Mit dem Namen der weltbekannten zweiäugigen 6x6 Rolleiflex aus den 1950er/1950er Jahren versehen, konnten möglicherweise ein paar ältere Interessenten für eine digitale Rolleiflex angesprochen werden, die sich an die großartige, zweiäugige 6x6 Rolleiflex erinnerten.

„Digitalkamera.de, die älteste und erste Interneseite Deutschlands, die sich mit digitaler Fotografie befasst. textete: "Die bewegte Geschichte der Rollei d“.
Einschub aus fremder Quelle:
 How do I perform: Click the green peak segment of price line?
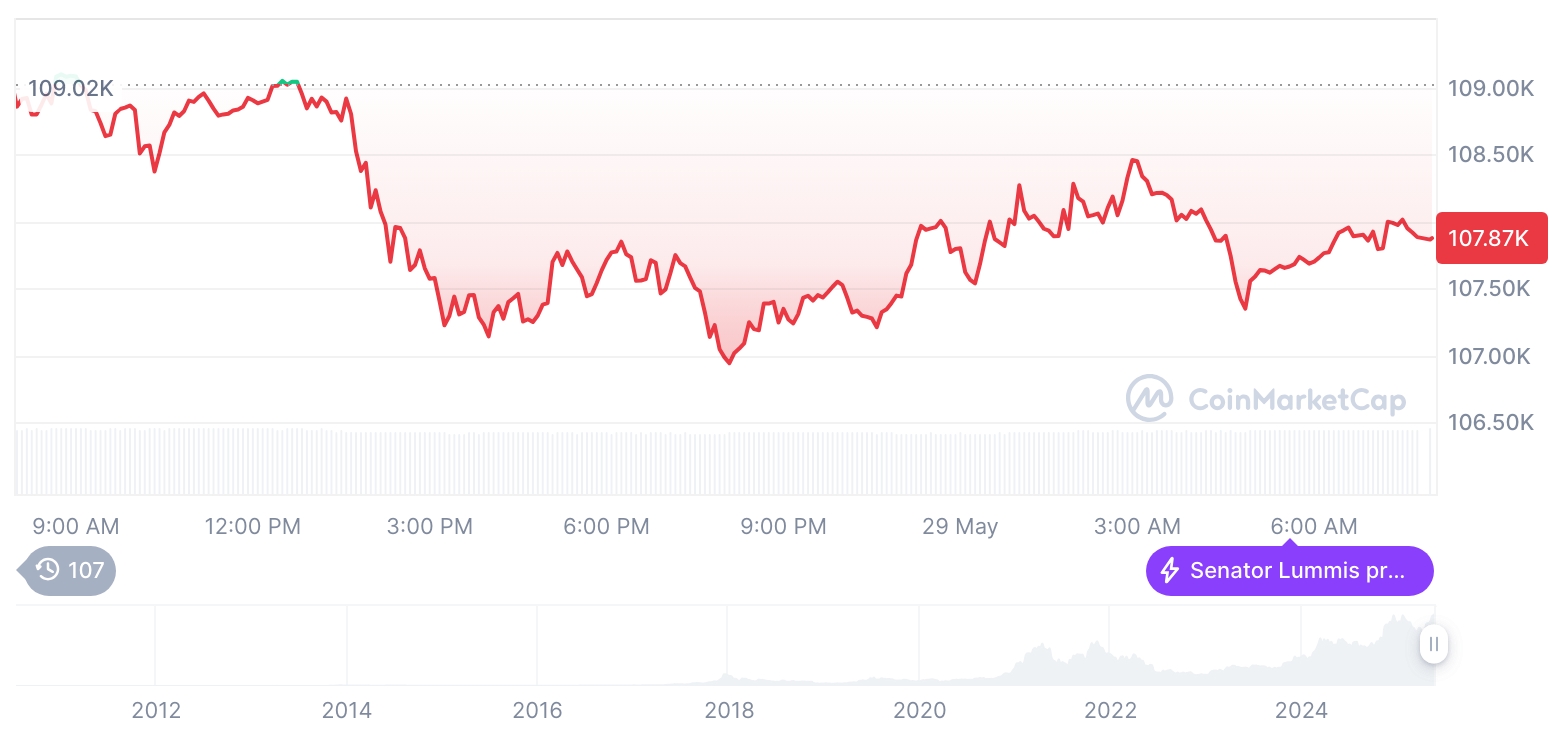[x=288, y=81]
Dort kann man alle Details der d-flex-Serie nachlesen. Und auch die Erklärung für wissenschaftliche und erkennungsdienstliche Einsätze spezieller Rollei d-flex-Modelle finden. Denn die Kameras waren auch für Fotografen aus den Bereichen Mess- und Registrierwesen interessant. In der terrestrischen Vermessungstechnik wurden schon seit Mitte der 80er Jahre Rollei "metric"-Kameras für analoges Filmmaterial eingesetzt. In dieser Photogrammetrie genannten Aufnahmetechnik werden Objekte aus verschiedenen Perspektiven durch Fotografieren räumlich erfasst. Mit Hilfe von ausgewählten Punkten lässt sich alles zu einem so genannten räumlichen Netz verknüpfen und jederzeit zu einem späteren Zeitpunkt durch erneutes Abfotografieren rekonstruieren. Nach meinem Verständnis können so spätere Veränderungen (an Bauwerken und Tatorten) besser dokumentiert werden.

Die Rollei d7 metric mit 1:2,8/7 mm D-Apogon HFT (umgerechnet 28 mm KB-Brennweite) kam beispielsweise auch in der fotografischen Beweisaufnahme (z. B. bei Verkehrsunfällen) zum Einsatz. Für erkennungsdienstliche Einsätze lieferte Rollei Mitte 2002 spezielle d-flex-Modelle an die sächsische Polizei aus. Unbedingt besuchen sollte man auch Jan Böttchers Museum. Dort sind neben den Rollei d-flex DSLRs auch Dummies und dergl. zu sehen.

Aber bis auf die Spezialanwendungen war es einfach zu wenig, was Rollei da da bot. Verglichen mit der 1998 schon zu kaufenden, gleich auflösenden 1,4 Megapixel Olympus Camedia C-1400 (XL). Oder 2000, als die d30flex dann endlich verfügbar war, hatte sie keine Chance gegen die Olympus E-10, die bei gleicher Sensorgröße 4 Megapixel auflöst, ein doppelt so lichtstarkes Zoom längerer Endbrennweite mitbringt und ISO 80, 160 und 320 bietet.

Ganz katastrophal fiel dann der Vergleich gegen Canons erste selbstproduzierte 3 Megapixel EOS D30 aus. Gegen die ins EOS-System integrierte Canon-DSLR war die Rollei d30flex noch chancenloser.

Was aber kein Grund war, diese seltene digitale Rollei Spiegelreflexkamera nicht in die Sammlung aufzunehmen! Aber die d30flex bleibt eine reine Sammelkamera ohne Gebrauchswert.